Exercise brief: Each line below from the "You are a computer-use agent. Viewport: 240px" line through the "You are a GUI" line, those two included, must be restated word for word; the pictures must not be.

(Stored data entries)
☆ ☆ ☆ ☆
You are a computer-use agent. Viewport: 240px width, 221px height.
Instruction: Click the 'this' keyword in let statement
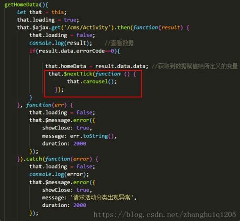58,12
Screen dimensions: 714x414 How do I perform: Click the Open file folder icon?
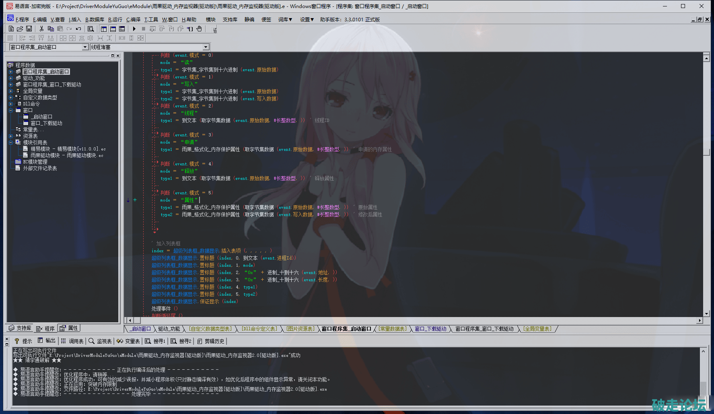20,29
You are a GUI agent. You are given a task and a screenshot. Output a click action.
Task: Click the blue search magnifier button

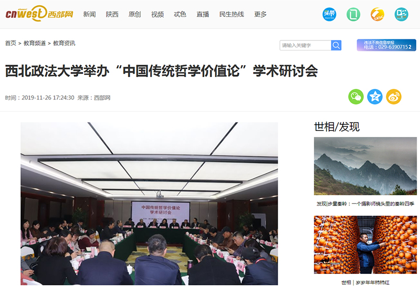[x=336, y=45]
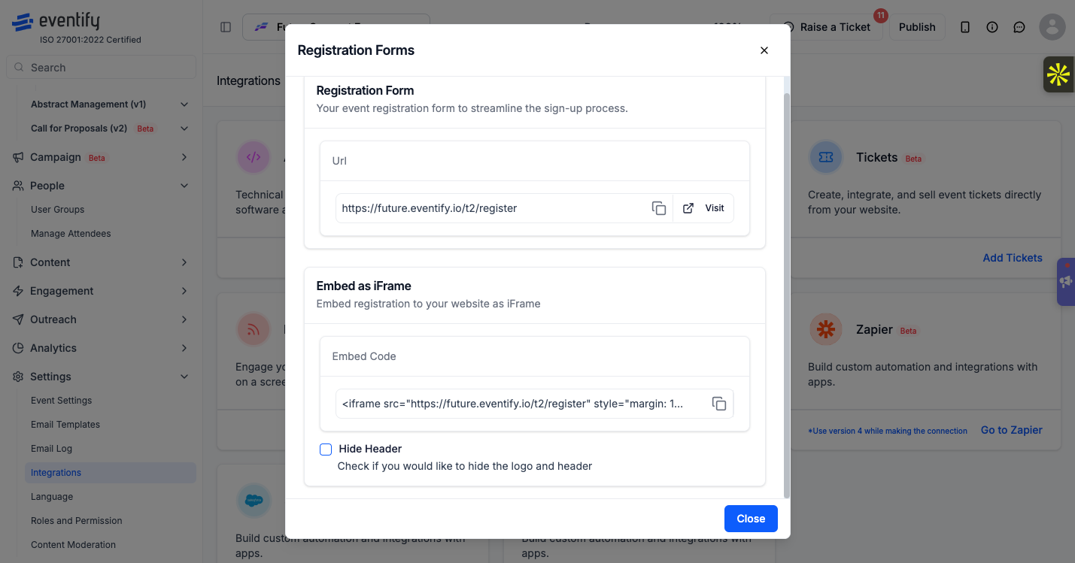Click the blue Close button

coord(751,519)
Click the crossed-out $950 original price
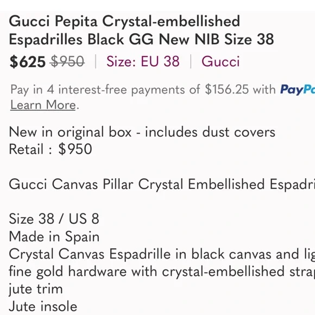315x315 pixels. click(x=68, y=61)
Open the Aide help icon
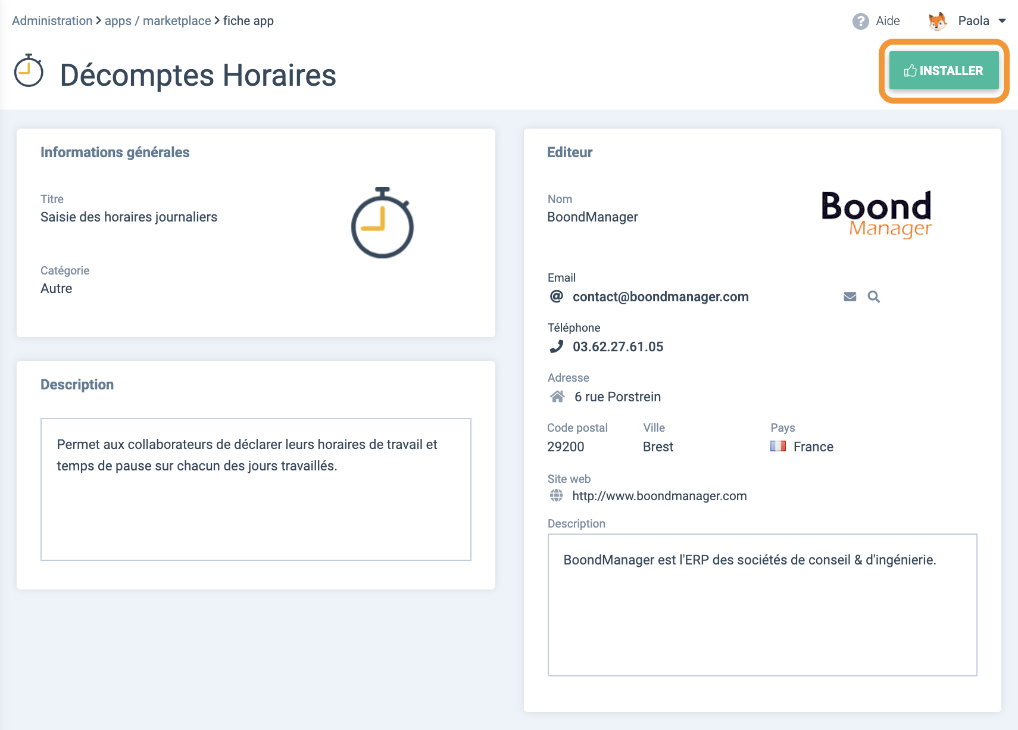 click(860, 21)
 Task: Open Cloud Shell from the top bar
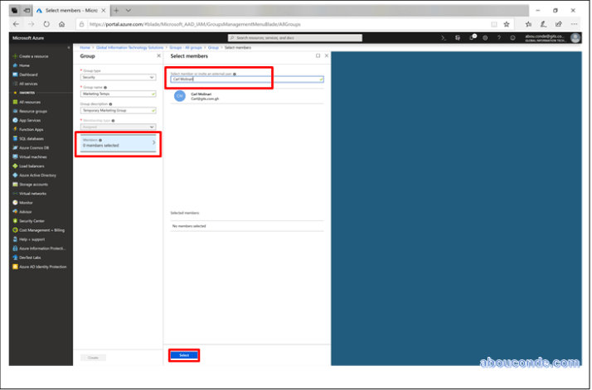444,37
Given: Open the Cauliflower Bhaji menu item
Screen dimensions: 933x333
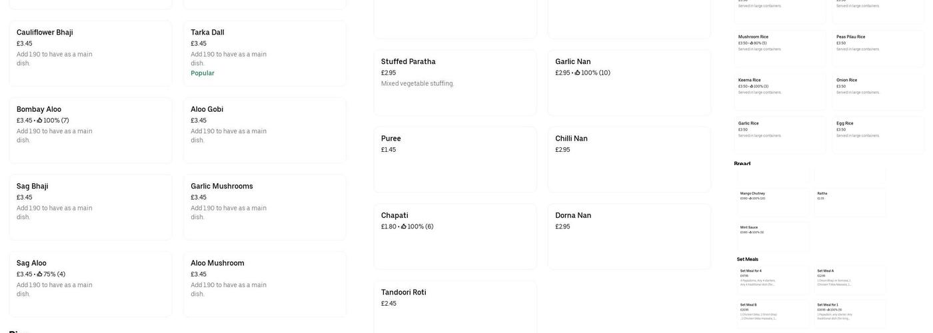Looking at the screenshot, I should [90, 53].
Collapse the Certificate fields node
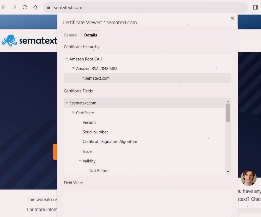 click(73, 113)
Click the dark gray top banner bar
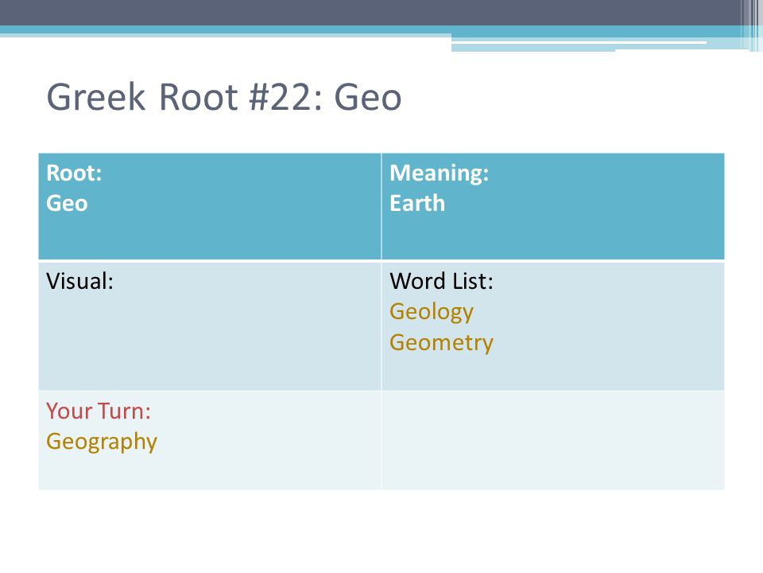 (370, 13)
☆ ☆ ☆ ☆
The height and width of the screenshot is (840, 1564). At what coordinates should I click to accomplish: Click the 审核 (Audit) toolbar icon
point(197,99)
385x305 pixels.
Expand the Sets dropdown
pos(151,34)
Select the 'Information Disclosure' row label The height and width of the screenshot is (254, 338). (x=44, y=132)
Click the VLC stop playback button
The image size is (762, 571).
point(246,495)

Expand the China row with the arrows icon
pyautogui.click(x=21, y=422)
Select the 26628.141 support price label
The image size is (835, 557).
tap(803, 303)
☆ ☆ ☆ ☆
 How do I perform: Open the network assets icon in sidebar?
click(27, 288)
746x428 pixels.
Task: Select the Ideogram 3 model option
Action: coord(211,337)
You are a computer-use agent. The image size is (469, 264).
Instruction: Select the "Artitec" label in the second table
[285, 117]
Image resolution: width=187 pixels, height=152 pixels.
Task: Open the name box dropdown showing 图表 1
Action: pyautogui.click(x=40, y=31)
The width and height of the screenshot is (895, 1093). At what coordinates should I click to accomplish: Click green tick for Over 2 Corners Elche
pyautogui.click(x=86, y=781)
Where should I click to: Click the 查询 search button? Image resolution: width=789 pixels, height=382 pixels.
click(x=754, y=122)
☆ ☆ ☆ ☆
Solution below:
You are a computer-use agent. Viewport: 240px width, 221px height.
Instruction: Click the 'this' keyword in let statement
58,12
Screen dimensions: 714x414 How do I perform: Click the Open file folder icon?
20,29
You are a GUI agent. You are given a task and a screenshot. Output a click action.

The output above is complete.